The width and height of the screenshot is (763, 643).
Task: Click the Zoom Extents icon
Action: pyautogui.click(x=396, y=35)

◆ ◆ ◆ ◆ ◆ ◆ ◆

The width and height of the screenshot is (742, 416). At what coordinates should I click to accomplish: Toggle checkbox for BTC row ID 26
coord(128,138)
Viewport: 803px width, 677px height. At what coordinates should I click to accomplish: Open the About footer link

◆ ◆ ◆ ◆ ◆ ◆ ◆

*What you will do:* Starting with the line with "The width and height of the screenshot is (763, 643)." and going on through the line with "Action: pyautogui.click(x=396, y=35)", rename "Zoom Extents" to "Zoom Window" and give those rows again with nothing else altered.

*Written answer:*
The width and height of the screenshot is (763, 643).
Task: Click the Zoom Window icon
Action: pyautogui.click(x=396, y=35)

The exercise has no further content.